Skip to main content

A Pandas-like data manipulation framework with automatic SQL generation

Project description

DataStore

CI/CD codecov PyPI version Python versions License

⚠️ EXPERIMENTAL: This project is currently in experimental stage. APIs may change without notice. Not recommended for production use yet.

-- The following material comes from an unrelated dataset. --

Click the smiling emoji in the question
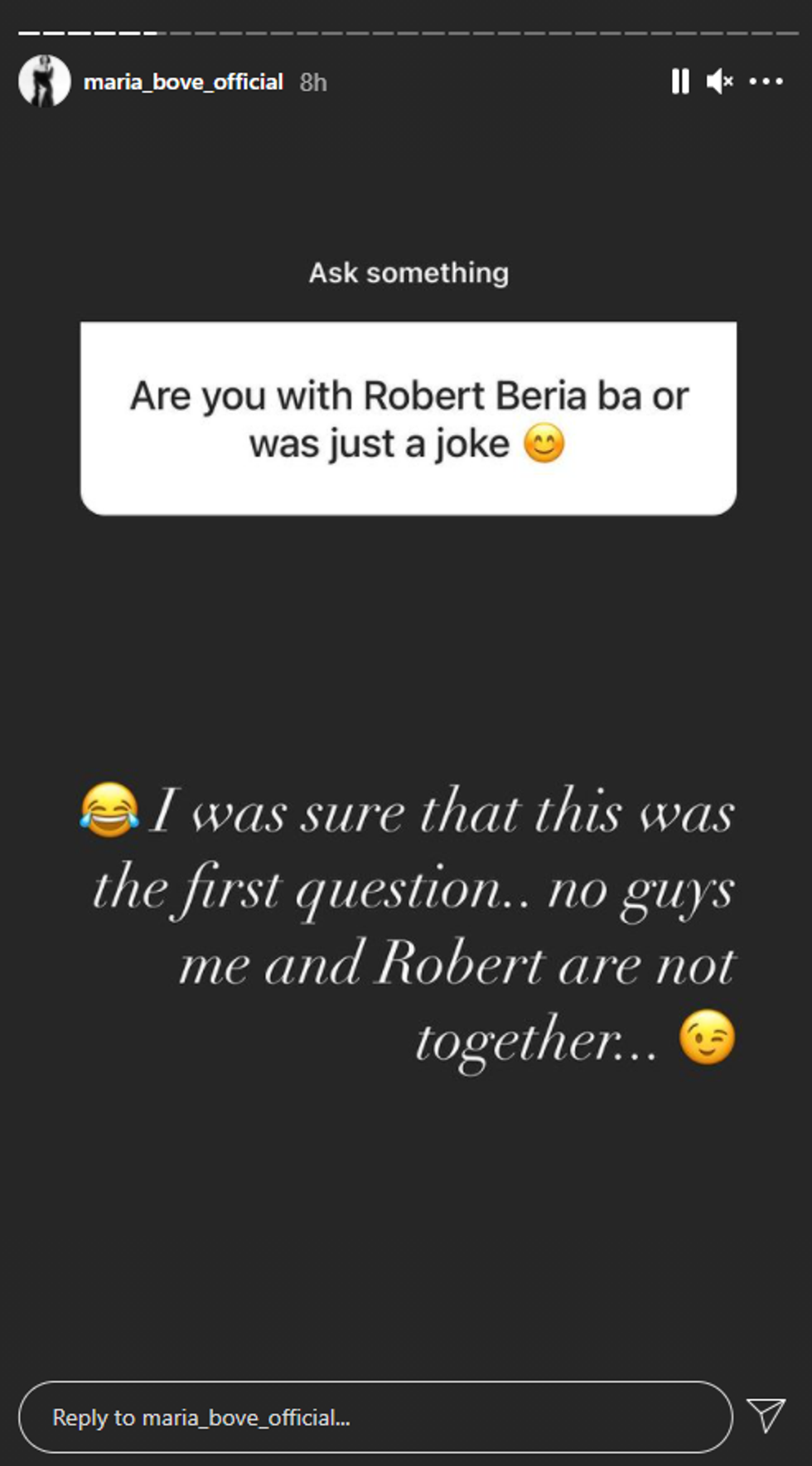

A Pandas-like data manipulation framework powered by chDB (ClickHouse) with automatic SQL generation and execution capabilities. Query files, databases, and cloud storage with a unified interface.

Features

  • Fluent API: Pandas-like interface for data manipulation
  • Immutable Operations: Thread-safe method chaining
  • Unified Interface: Query files, databases, and cloud storage with the same API
  • 20+ Data Sources: Local files, S3, Azure, GCS, HDFS, MySQL, PostgreSQL, MongoDB, Redis, SQLite, ClickHouse, and more
  • Data Lake Support: Iceberg, Delta Lake, Hudi table formats
  • Format Auto-Detection: Automatically detect file formats from extensions
  • SQL Generation: Automatic conversion to optimized SQL queries
  • Type-Safe: Comprehensive type hints and validation
  • Extensible: Easy to add custom functions and data sources

Quick Start

Installation

pip install chdb-ds

Basic Usage

from datastore import DataStore

# Query local files
ds = DataStore.from_file("data.parquet")
result = ds.select("*").filter(ds.age > 18).execute()

# Query S3
ds = DataStore.from_s3("s3://bucket/data.parquet", nosign=True)
result = ds.select("name", "age").limit(10).execute()

# Query MySQL
ds = DataStore.from_mysql(
    host="localhost:3306",
    database="mydb",
    table="users",
    user="root",
    password="pass"
)
result = ds.select("*").filter(ds.active == True).execute()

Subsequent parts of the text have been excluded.